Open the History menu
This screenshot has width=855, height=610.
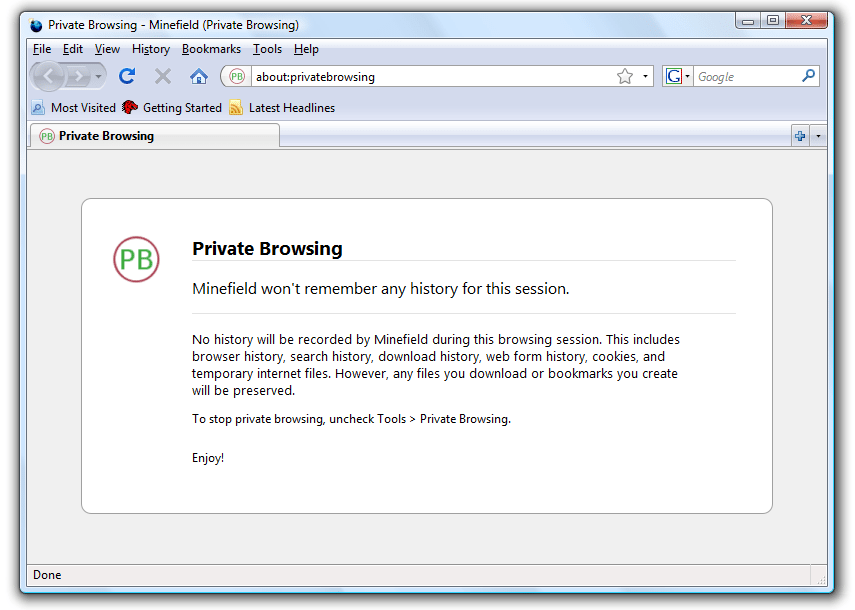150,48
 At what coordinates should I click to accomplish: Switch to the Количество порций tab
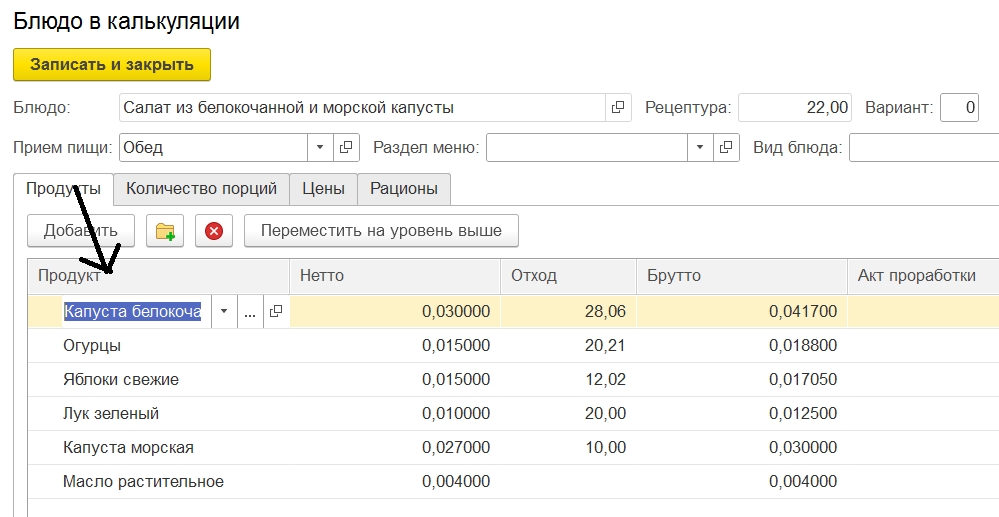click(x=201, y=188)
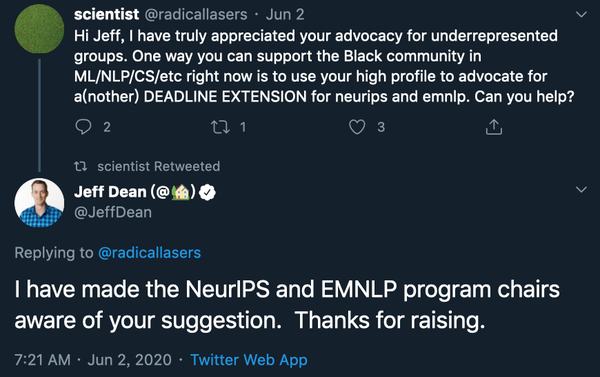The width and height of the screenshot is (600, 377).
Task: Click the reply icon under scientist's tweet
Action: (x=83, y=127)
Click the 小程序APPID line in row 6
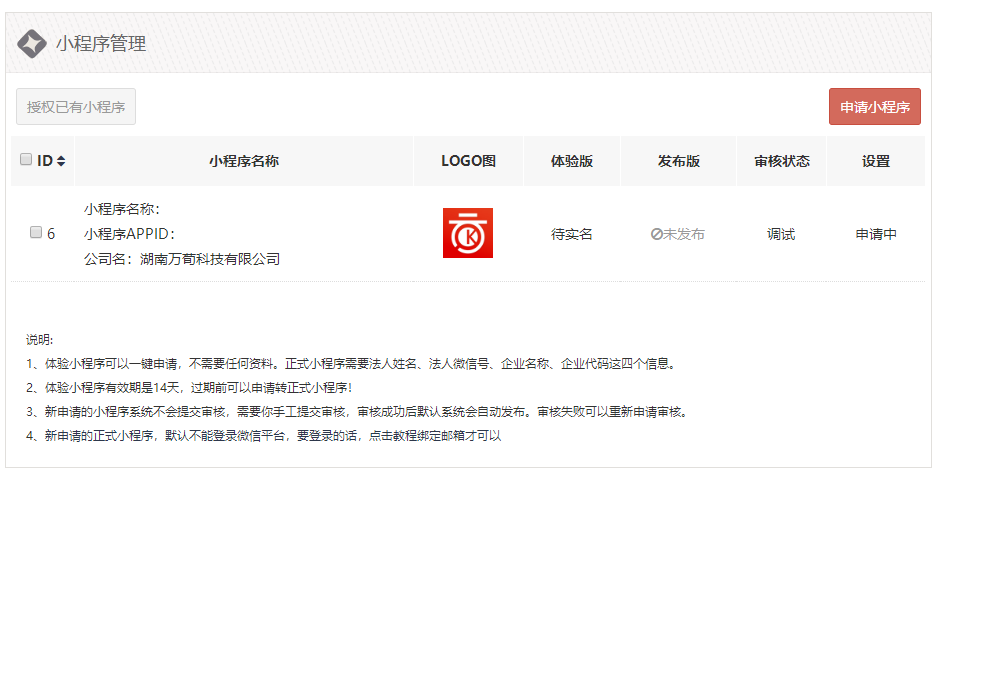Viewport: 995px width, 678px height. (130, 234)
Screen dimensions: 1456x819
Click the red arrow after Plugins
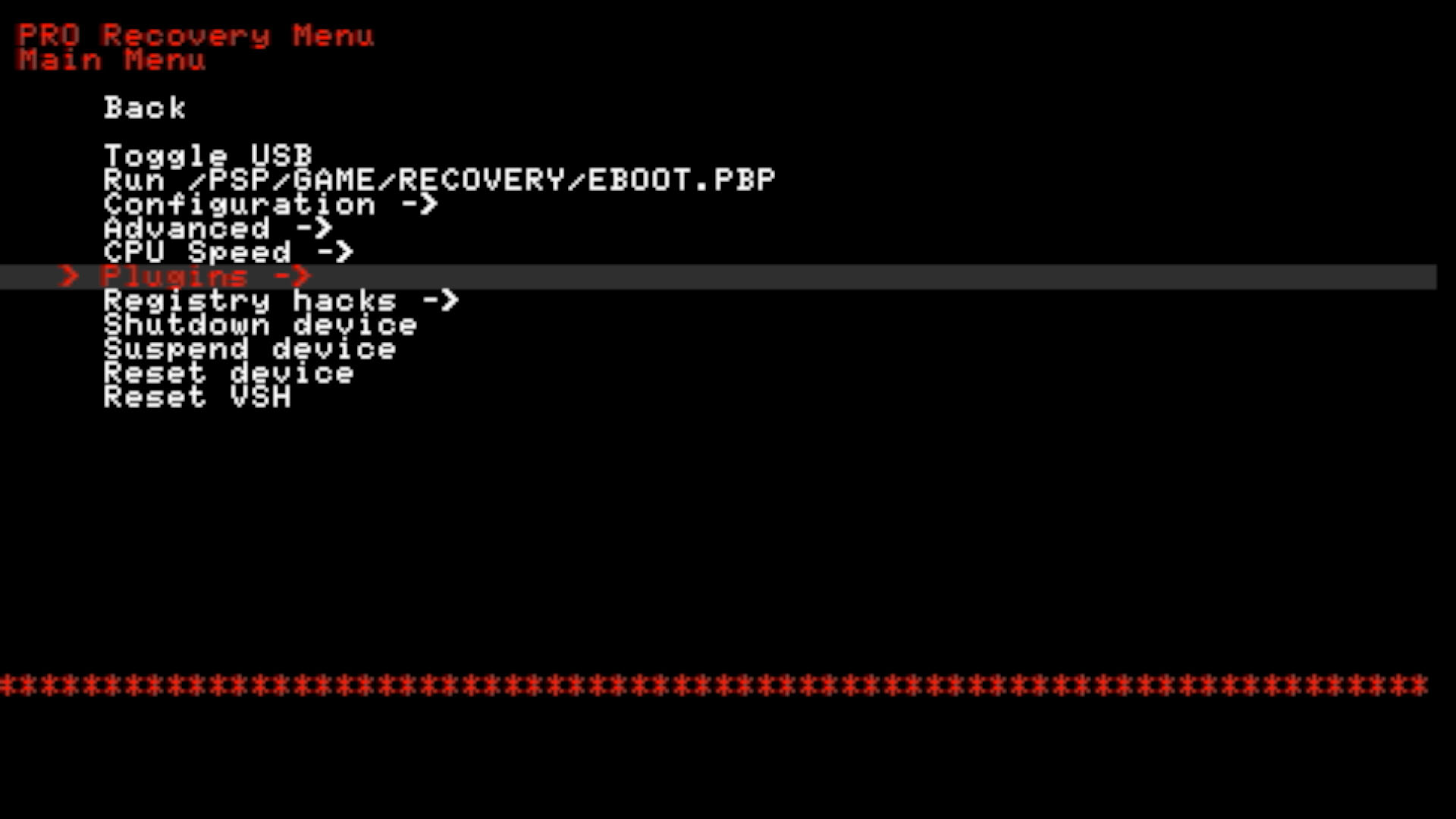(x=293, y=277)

The request: Rewrite every line of the material above as a JSON list of strings, one string per line, skipping blank lines and leaving out the pictures.

Complete response:
[
  "Open the History menu",
  "This screenshot has width=855, height=610.",
  "150,48",
  " At what coordinates should I click to accomplish: Switch to the Количество порций tab",
  "click(x=201, y=188)",
  "The width and height of the screenshot is (600, 377).",
  "Task: Click the reply icon under scientist's tweet",
  "Action: (x=83, y=127)",
  "Click the 小程序APPID line in row 6",
  "Viewport: 995px width, 678px height. (130, 234)",
  "Screen dimensions: 1456x819",
  "Click the red arrow after Plugins",
  "(x=293, y=277)"
]